As people, we do need other people. Friendships, and relationships, in general, having healing properties not only for the mind but for the mind. However, as we get older, something changes in our ability to make new friends. Easily, you could meet someone that has the same interests in music, have similar hobbies, and even watch the same television shows. Yet, even with so many shared interests, the relationship goes sour. You go from being “friends,” but not quite friends. You keep trying to go from that borderline of friend/acquaintance to friend, but life gets in the way.

This isn’t unusual as we get older. There are many new people that will come into our lives through work, your children’s school, and let’s not forget Facebook. You can have thousands of Facebook friends, but in reality, have less than a handful. The building of actual close friends that we use to make, those friendships that we made as kids or in college, the ones that you could call in a crisis. Those are the friendships that have disappeared.  My only belief to this happening is that as we approach our late 40s and on, we’ve faded away that exploration stage in our lives. Instead, time becomes less available, our priorities change, and we become more selective in who we want in our friendships.
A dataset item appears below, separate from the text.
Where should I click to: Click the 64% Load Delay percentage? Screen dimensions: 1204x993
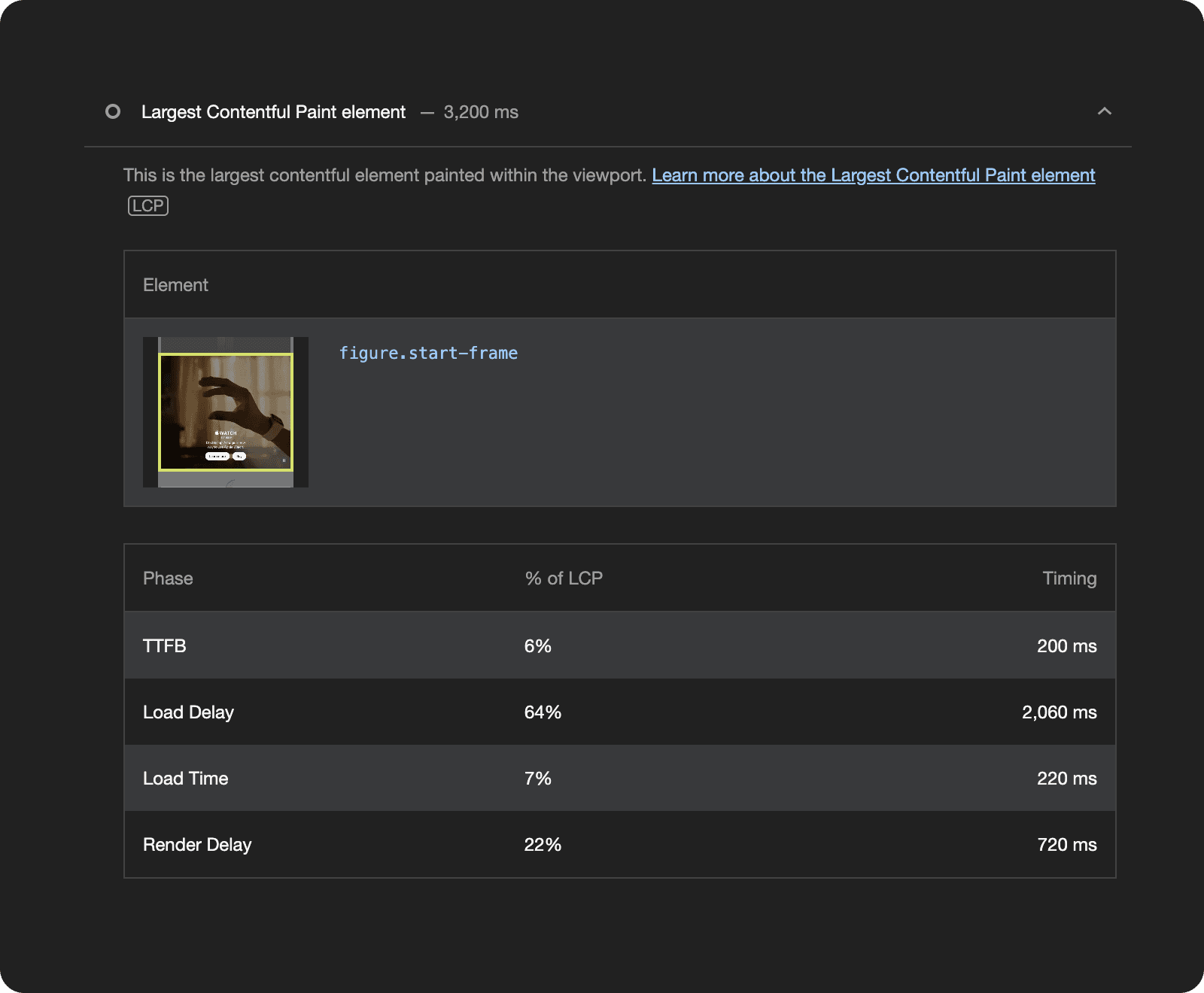tap(543, 712)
No matter how many friends you make, they seem to fade over time. We don’t make best friends like we use to, the way we did in our early twenties. Rather, we resign ourselves to situation friendships, the “we are kind of friends,” at least for now.  People have stopped realizing how much they have neglected to restock their group of friends, at least until they experience a big life event.
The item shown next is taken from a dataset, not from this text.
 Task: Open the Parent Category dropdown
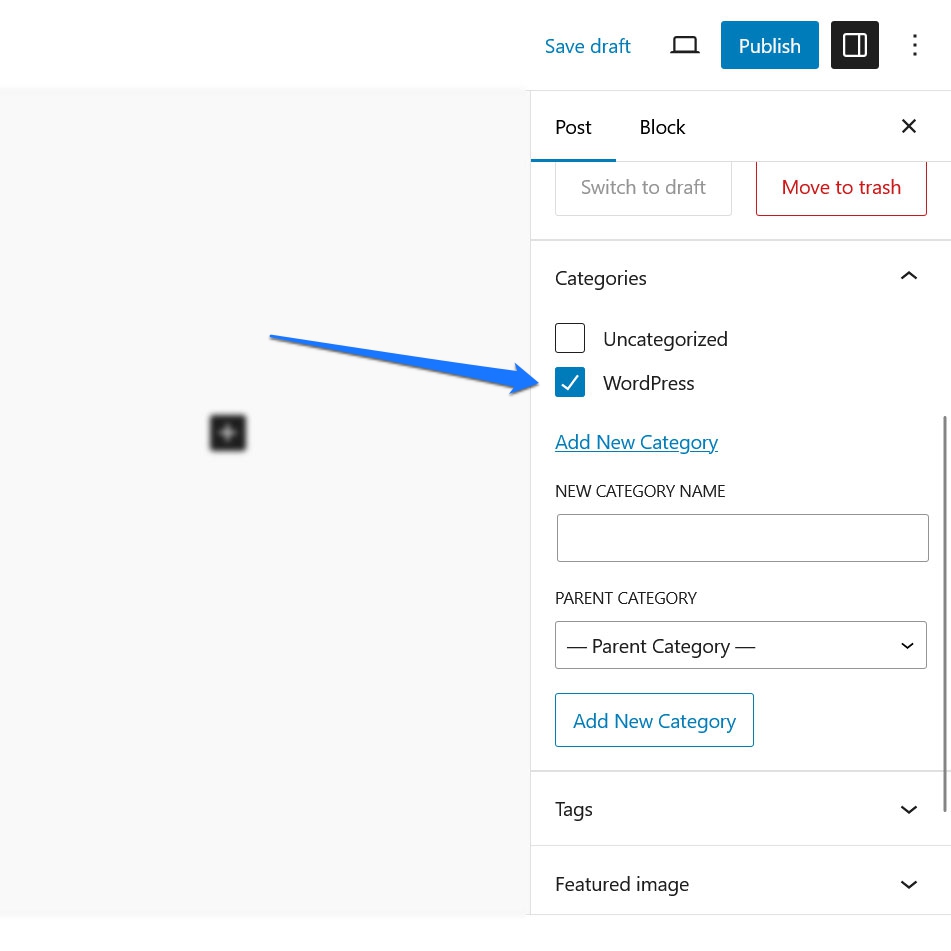point(740,645)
The truth is that as we reach our forties, we tend to interact with fewer people. This is especially true as we approach midlife. We, in turn, grow closer to the friends that we already have in life. This is because we have an internal clock that goes off inside of us when a big event happens. It reminds us that time is become less and less, so we pull back on exploring new friendships and concentrate on the here and now. We focus on what is important to us, so we’re not interested in going to a party when we can spend time with our families.

We have missed out on the conditions that have helped us to build new friendships, the type of friends found in the 1950s and 1960s, living in neighborhoods where people encourage interaction and being around people who are willing to let their guard down and confide in one another.  Developing a bond has become less common. This results in friendships having little to no foundation and falling apart.

Somewhere after thirty, we experience internal shifts in how we approach friendship. Self-discovery gives way to having self-knowledge, and we become let willing to let just anyone into our inner circle. The bar is higher than we were when we were younger when we would meet anyone at any given time. The manipulators, drama queens, egomaniacs, the less mature don’t make the cut anymore. Having been hardened by experience, many of us to develop a more fatalistic view of friendship.

Often times our standards change as to what is meant to actually be friends. We’ve come to use the term more loosely. Making the real kind, the brother or sister kind of friendships are much harder now. We instead fill the gaps in life with people by a specific need, a workout friend, a shopping friend, or a sports friend. It takes courage for people to take the first step. However, what is meant to be will be. Hopefully, we can make it easier for someone by taking that brave step towards friendship.